Monday, 18 November 2013

Onion and Pepper Pickle

When it gets to this time of year I love preparing pickles, jams and chutneys for my homemade Christmas hampers that we give as gifts.
Yesterday I decided to look what I had got plenty of in the fridge and use to make a new pickle to go into them this year.
I found that I had plenty of onions, both red and white, and peppers.
So there it was, my basis for a lovely pickle!
I love how onions and peppers go so well together.
They go together perfectly and create a real sweet but tangy flavour to the pickle.

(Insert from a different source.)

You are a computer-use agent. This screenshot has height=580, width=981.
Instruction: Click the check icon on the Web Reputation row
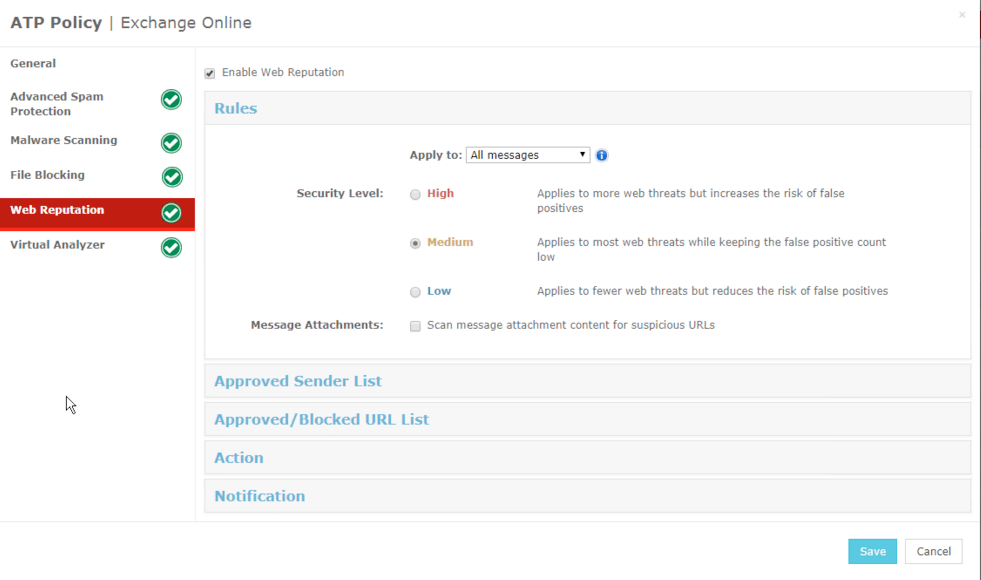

Here is what I came up with...
Onion and Pepper Pickle
3tbsp olive oil
1.5kg of red, yellow, green peppers, red onions and white onions
250g light muscovado sugar
350ml red wine vinegar
250g raisins
2tspn English mustard powder
1tspn paprika
1/2 tspn salt
1/2 tspn black pepper
1 - Chop all of the vegetables
2 - Place the olive oil in a large pan a heat
3 - Once hot add the vegetables and cook on a medium heat for 5 - 10 minutes
4 - Add the muscovado sugar and raisins. Heat for about 10 minutes stirring at regular intervals to prevent the sugar from sticking and over cooking
5 - Add the red wine vinegar, turn up the heat and bring to the boil
6 - Reduce to a medium heat once it has reached boiling point and leave uncovered to simmer
7 - Once the liquid has reduced and you can create a channel through the middle when dragging a wooden spoon through the centre of the pan your pickle is ready to pot
8 - Take your hot, sterilised jars with wax seal lids, fill with the pickle and place the lids on tightly as the jars and pickle cools the centre of the lid will drop sealing the jar
9 - Store the jars at room temperature whilst sealed and can be kept for up to 3 months. Once opened store in the fridge
It is so easy to use and can be altered to your taste. I find that pickling is a great way to use up any extra vegetables that may be left over in the fridge and certainly reduces food waste!
I was unable to resist having some of this tangy pickle and have opened a jar today to have with my lunch. It was delicious with some mature cheddar cheese and grilled spelt bread, but will also go well with meat or any other way that you wish!